The USPPIP project gathered for its final major event in Exeter – the conference “Uses of the Past in Islamic Law”. This was a major event, with an international array of experts in Islamic law – including not only the project team, but also speakers from the Netherlands, Austria, Turkey, Finland, Norway, the USA, Qatar, Lebanon, Oman, India, Indonesia and Iran.
The papers addressed how the past is invented and instrumentalised to support and push forward legal reforms and decisions in numerous contexts. The details and the richness of the papers cannot be repeated here.
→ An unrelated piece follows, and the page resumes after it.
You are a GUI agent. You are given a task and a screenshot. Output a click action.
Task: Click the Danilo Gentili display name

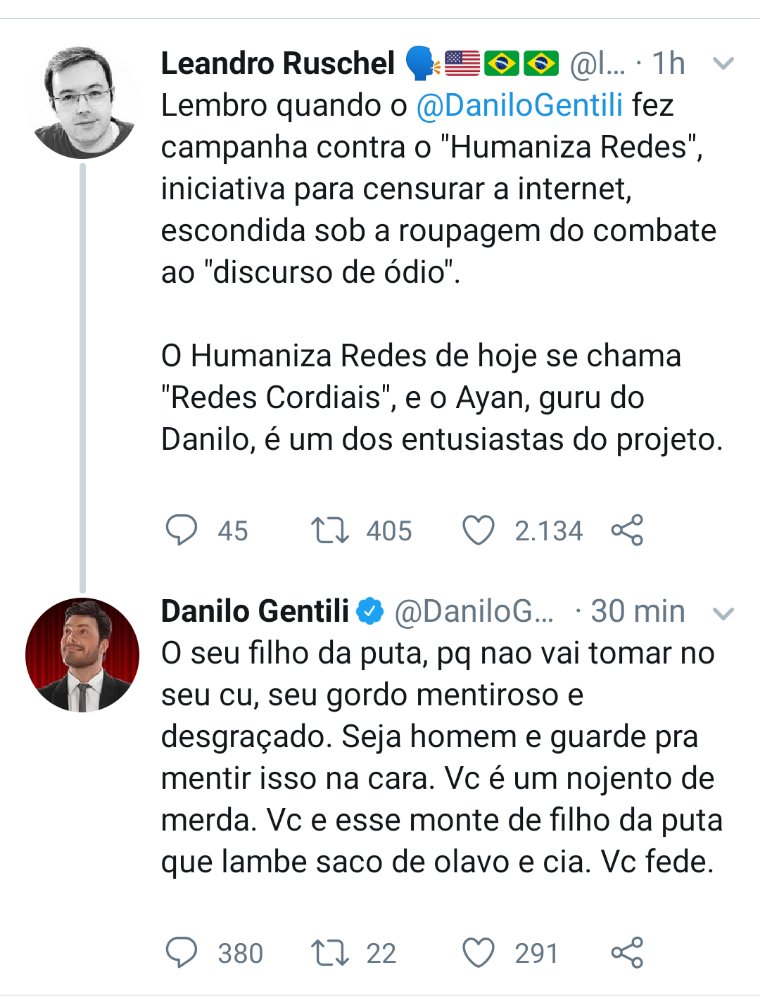255,610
What were the general theoretical insights these many contributions made? It is clear that most overt uses of the past in Islamic legal discussions are of a “created” past. Some legal discussions imagine a past where legal decisions were made without the influence of context – a sort of pure legal vacuum where rules emerge from canonical sources by a sort of magical process with no human involvement. This legal fiction enables contemporary legal actors to claim authority for their decisions, distancing their own interpretive effort from the end result. A more creative use of the past is an engagement with the “messiness” of the past Islamic legal discussions. One often finds contemporary Islamic legal actors exploiting the difference of opinion between past jurists on particular issues to demonstrate that a new opinion is somehow eligible for consideration. In proposing this new opinion, the actors claim they are simply continuing the tradition of challenging established legal doctrine and exploring all possible legal opinions before decisions on the appropriate one for the current time. These two popular uses of the past (and there are other less common mechanisms for employing the past) were exemplified through a series of case studies able and entertainingly presented by the participants. We are exploring how these insights can be fed into USPPIP publications.